Entries shown:
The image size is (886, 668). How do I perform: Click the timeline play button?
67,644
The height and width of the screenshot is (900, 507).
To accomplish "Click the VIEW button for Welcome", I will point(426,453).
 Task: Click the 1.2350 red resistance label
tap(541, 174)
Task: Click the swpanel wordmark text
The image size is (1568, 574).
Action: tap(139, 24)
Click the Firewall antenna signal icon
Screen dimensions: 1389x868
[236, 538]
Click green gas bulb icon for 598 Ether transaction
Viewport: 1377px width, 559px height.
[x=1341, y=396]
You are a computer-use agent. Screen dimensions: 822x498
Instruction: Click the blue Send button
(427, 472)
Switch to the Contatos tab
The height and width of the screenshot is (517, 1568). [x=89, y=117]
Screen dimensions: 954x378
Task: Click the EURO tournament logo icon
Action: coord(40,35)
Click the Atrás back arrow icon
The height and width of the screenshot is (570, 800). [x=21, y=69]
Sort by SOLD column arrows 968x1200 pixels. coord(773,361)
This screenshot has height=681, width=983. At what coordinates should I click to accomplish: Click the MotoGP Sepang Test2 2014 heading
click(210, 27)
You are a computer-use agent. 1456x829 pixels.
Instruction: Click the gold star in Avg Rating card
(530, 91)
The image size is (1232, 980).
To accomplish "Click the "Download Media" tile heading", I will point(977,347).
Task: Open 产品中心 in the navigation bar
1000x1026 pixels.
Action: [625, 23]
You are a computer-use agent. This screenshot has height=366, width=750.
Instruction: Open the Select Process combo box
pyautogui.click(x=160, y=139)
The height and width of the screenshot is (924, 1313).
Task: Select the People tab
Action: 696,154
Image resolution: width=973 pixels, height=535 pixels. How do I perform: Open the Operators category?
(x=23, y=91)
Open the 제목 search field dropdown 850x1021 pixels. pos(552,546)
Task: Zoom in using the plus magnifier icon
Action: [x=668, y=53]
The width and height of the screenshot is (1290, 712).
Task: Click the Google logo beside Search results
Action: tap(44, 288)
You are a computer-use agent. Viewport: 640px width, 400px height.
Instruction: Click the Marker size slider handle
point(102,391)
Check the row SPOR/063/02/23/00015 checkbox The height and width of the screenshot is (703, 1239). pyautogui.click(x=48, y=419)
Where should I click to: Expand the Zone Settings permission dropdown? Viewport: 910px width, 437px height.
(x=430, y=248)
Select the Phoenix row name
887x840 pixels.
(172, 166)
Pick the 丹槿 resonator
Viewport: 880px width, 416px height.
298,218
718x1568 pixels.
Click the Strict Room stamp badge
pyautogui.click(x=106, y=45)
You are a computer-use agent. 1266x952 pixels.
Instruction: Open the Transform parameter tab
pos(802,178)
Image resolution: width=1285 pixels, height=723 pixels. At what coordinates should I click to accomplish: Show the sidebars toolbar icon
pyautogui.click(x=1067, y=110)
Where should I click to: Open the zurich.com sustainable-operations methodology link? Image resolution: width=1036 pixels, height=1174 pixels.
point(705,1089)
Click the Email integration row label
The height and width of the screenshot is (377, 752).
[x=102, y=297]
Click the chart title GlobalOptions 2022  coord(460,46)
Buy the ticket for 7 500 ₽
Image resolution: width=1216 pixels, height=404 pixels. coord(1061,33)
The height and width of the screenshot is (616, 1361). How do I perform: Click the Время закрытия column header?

Task requirements: Once you find the line containing "Check the row", copy it and every line after it through the end of the records, exactly as they stand.

Answer to the problem:
Check the row SPOR/063/02/23/00015 checkbox The height and width of the screenshot is (703, 1239). pyautogui.click(x=48, y=419)
Where should I click to: Expand the Zone Settings permission dropdown? Viewport: 910px width, 437px height.
(x=430, y=248)
Select the Phoenix row name
887x840 pixels.
(172, 166)
Pick the 丹槿 resonator
Viewport: 880px width, 416px height.
298,218
718x1568 pixels.
Click the Strict Room stamp badge
pyautogui.click(x=106, y=45)
You are a computer-use agent. 1266x952 pixels.
Instruction: Open the Transform parameter tab
pos(802,178)
Image resolution: width=1285 pixels, height=723 pixels. At what coordinates should I click to accomplish: Show the sidebars toolbar icon
pyautogui.click(x=1067, y=110)
Where should I click to: Open the zurich.com sustainable-operations methodology link? Image resolution: width=1036 pixels, height=1174 pixels.
point(705,1089)
Click the Email integration row label
The height and width of the screenshot is (377, 752).
[x=102, y=297]
Click the chart title GlobalOptions 2022  coord(460,46)
Buy the ticket for 7 500 ₽
Image resolution: width=1216 pixels, height=404 pixels. coord(1061,33)
The height and width of the screenshot is (616, 1361). How do I perform: Click the Время закрытия column header?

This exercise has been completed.